DATA UNDER STUDY:
Content starts

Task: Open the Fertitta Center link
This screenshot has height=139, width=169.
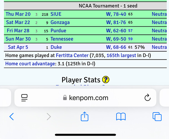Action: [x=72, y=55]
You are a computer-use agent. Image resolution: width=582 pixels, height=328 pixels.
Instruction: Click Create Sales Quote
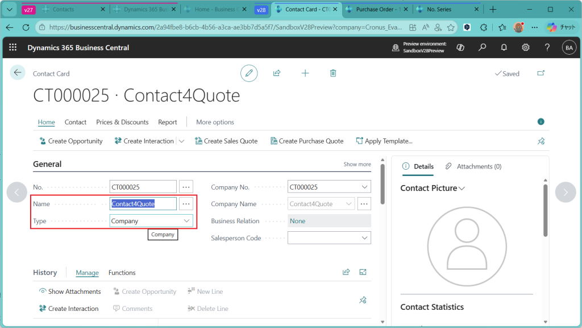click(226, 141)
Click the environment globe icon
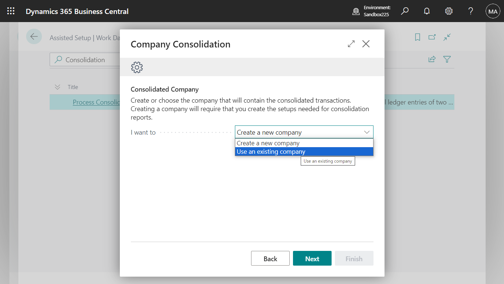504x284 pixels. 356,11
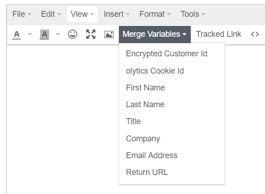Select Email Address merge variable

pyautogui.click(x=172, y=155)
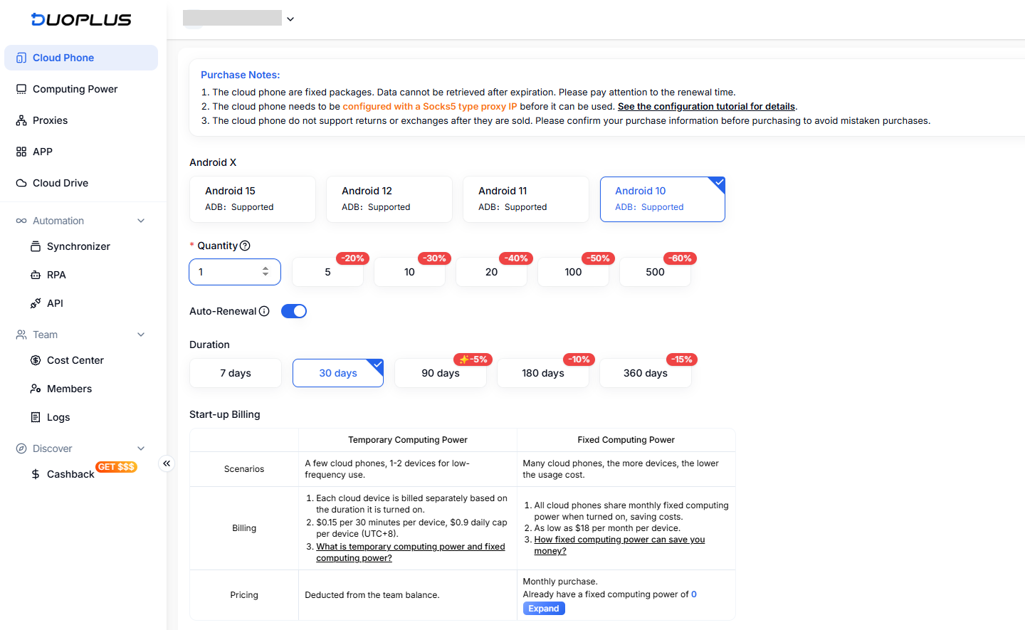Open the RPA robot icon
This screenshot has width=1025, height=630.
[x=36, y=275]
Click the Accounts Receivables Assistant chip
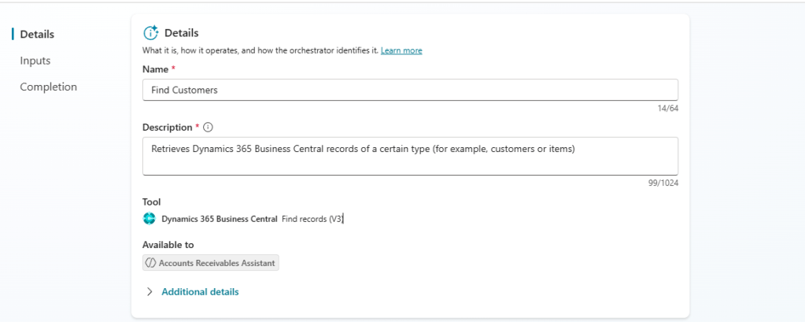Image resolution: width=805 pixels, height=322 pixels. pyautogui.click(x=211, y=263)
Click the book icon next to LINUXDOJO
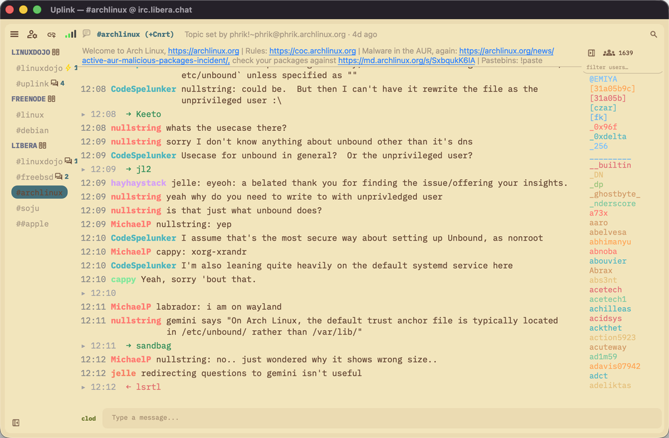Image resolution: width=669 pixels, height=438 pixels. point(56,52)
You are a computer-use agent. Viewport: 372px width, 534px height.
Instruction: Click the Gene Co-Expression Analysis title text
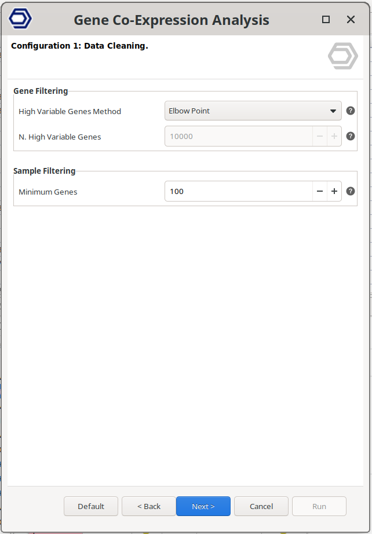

Content ends
Content starts

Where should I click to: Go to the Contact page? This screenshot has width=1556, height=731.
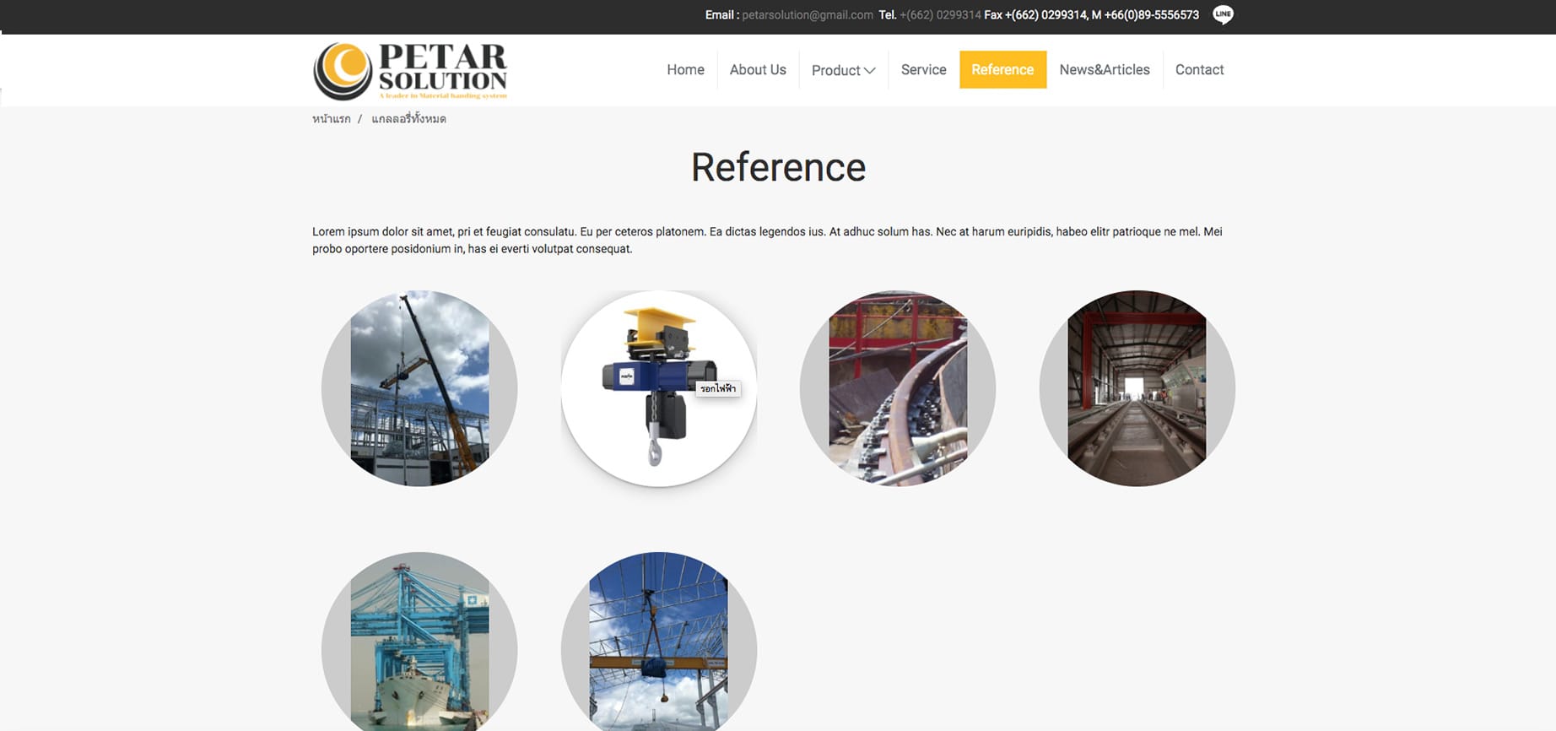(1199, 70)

Content ends

TASK TO COMPLETE: Starting at the line above that holds "Click the Accounts Receivables Assistant chip", repeat every line exactly down to and including the line that holds "Instruction: Click the", then stop. Do not carry over any pictures.

ANSWER TO THE EXERCISE:
Click the Accounts Receivables Assistant chip
Image resolution: width=805 pixels, height=322 pixels. pyautogui.click(x=211, y=263)
Click the book icon next to LINUXDOJO
Image resolution: width=669 pixels, height=438 pixels. point(56,52)
You are a computer-use agent. Viewport: 372px width, 534px height.
Instruction: Click the Gene Co-Expression Analysis title text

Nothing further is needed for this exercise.